WHAT THE EXERCISE ASKS –
Output the entries below exactly, from the first line to the line holding "Edit the Grupo", both included.

(Stored data)
********************

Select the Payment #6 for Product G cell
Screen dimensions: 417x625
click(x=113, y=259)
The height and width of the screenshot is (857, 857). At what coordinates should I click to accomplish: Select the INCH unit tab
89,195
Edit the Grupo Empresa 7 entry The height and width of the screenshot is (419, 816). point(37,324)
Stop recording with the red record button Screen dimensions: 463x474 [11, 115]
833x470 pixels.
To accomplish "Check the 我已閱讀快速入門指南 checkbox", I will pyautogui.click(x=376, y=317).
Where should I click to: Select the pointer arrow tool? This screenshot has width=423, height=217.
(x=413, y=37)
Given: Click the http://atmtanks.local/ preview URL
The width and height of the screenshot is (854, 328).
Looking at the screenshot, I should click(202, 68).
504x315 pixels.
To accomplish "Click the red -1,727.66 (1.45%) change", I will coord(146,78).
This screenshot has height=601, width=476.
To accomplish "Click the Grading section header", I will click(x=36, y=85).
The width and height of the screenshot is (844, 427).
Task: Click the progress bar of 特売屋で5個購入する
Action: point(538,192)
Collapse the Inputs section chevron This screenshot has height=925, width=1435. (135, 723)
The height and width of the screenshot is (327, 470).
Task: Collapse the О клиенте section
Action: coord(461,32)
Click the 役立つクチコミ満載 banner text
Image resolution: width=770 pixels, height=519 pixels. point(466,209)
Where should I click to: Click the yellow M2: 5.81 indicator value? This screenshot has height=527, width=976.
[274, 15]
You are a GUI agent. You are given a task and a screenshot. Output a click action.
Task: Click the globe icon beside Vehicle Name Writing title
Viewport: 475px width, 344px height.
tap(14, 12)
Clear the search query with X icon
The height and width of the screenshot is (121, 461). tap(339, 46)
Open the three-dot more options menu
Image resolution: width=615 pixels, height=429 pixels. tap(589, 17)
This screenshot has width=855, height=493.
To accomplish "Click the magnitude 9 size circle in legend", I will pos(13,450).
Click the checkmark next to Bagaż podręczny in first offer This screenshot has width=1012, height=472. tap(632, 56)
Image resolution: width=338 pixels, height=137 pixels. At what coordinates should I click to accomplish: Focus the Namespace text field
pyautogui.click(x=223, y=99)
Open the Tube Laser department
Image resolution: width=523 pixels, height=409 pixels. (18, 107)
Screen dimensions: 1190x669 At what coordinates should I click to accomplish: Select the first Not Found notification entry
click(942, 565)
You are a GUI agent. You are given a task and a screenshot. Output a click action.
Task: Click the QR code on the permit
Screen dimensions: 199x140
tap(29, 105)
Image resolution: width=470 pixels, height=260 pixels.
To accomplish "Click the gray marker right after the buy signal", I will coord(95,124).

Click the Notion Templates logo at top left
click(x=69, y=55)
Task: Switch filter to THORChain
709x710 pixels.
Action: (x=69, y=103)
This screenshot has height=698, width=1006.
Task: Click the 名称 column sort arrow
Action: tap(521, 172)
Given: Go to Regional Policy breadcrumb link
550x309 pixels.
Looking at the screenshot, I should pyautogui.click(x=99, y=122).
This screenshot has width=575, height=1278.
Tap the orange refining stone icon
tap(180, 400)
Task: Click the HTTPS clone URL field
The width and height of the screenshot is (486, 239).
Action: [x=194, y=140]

********************

TASK OUTPUT –
Select the Payment #6 for Product G cell
Screen dimensions: 417x625
click(x=113, y=259)
The height and width of the screenshot is (857, 857). At what coordinates should I click to accomplish: Select the INCH unit tab
89,195
Edit the Grupo Empresa 7 entry The height and width of the screenshot is (419, 816). point(37,324)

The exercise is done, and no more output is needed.